On Fri, 22 Feb 2013 17:17:10 -0300, mvchris <ch...@mrvoip.com.au> wrote:
Hi Thiago,
Hi!
However, since tidying up and gaining a better understanding, the no
coercion exception only appears on a grid - I made all my pages as
similar as possible for this problem since the start of the week to nut
it out - so my question is - how do i know my ValueEncoder is registered
with tapestry or is passed to the grid - since it clearly exists and has
been contribtued?
No every component gets a ValueEncoder automatically from
ValueEncoderSource. Even for the ones who do, there may be situations in
which ValueEncoderSource isn't enough.
It's as though tapestry can't find it with the grid....and I'm passing
it.
Contributing a ValueEncoder to ValueEncoderSource and passing one through
a parameter are very different things and maybe you're thinking otherwise.
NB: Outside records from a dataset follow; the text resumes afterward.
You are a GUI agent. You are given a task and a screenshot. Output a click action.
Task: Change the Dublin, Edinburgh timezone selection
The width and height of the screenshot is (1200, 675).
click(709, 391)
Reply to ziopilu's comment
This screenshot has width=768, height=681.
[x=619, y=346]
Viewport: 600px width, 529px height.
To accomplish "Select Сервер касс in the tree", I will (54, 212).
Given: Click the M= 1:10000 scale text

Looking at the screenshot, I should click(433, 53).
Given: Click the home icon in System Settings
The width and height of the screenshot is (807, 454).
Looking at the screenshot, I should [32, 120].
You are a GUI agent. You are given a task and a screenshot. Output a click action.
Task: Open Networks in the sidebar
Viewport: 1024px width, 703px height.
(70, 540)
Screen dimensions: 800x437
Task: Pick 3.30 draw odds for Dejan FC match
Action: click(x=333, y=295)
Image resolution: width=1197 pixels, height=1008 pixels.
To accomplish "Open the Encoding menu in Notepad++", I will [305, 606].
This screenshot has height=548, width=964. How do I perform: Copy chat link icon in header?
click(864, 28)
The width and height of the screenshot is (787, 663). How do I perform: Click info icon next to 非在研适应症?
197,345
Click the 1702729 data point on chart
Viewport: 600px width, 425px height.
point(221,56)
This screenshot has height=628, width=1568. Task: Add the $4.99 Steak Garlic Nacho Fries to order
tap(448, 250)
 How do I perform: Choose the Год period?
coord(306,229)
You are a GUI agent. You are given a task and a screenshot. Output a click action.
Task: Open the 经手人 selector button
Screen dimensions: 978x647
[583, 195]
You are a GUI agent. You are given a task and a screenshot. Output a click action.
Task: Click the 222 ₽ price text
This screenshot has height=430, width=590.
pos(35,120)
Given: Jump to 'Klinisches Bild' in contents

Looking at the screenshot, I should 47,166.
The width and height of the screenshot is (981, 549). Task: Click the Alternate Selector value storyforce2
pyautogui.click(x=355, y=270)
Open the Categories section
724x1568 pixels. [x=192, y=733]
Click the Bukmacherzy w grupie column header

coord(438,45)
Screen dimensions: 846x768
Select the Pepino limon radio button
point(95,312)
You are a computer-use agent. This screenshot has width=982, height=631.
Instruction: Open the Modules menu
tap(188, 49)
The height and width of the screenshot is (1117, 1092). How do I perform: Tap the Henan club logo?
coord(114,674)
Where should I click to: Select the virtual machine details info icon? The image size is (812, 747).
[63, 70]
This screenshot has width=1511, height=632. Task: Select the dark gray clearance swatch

When I ask you if you passed a ValueEncoder to a component, I'm asking
about explicitly using the parameter, not contributing to
ValueEncoderSource.
Now with the loop component:
Same page class as the last message posted, with this template below,
yields cannot cast exception that follows.
Where's the exception? It seems Nabble ate it. By the way, guys, please
avoid using Nabble.
So has my ValueEncoder created the coercion between
String<->LibraryQueueMemberEvent ?
No. ValueEncoderSource returns a TypeCoercer-backed ValueEncoder when no
contributed one is found for the type.
Yet java can't cast between the two for a weird reason?
Cast anything that isn't a String to a String? This isn't expected in
Java, a statically typed language, at all.
In one hand (a grid) my value encoder is not recognised, and in the
other (a loop) the coercion has been recognised but at some other level
java can't
cast between the two?
For the third or else time, have you checked the actual type of the
objects returned by your persistence provider? They may be subclasses of
your entities.
With regards to the persistence provider, in this case EclipseLink in
Glassfish - I have no idea about returning a subclass.
The session bean method is
Nabble ate it again. :( Anyway, it wouldn't help. You need to get the list
and print the class name.
Please print the result of getClass().getName() for each of the
Are you saying you've seen Hibernate return a subclass of
LibraryQueueMemberEvent -
Yes.
and how do you overcome that sort of behaviour?
Explicitly providing a ValueEncoder (i.e through the encoder parameter
parameter). I guess you're relying too much on contributions to
ValueEncoderSource even when it's clearly not working.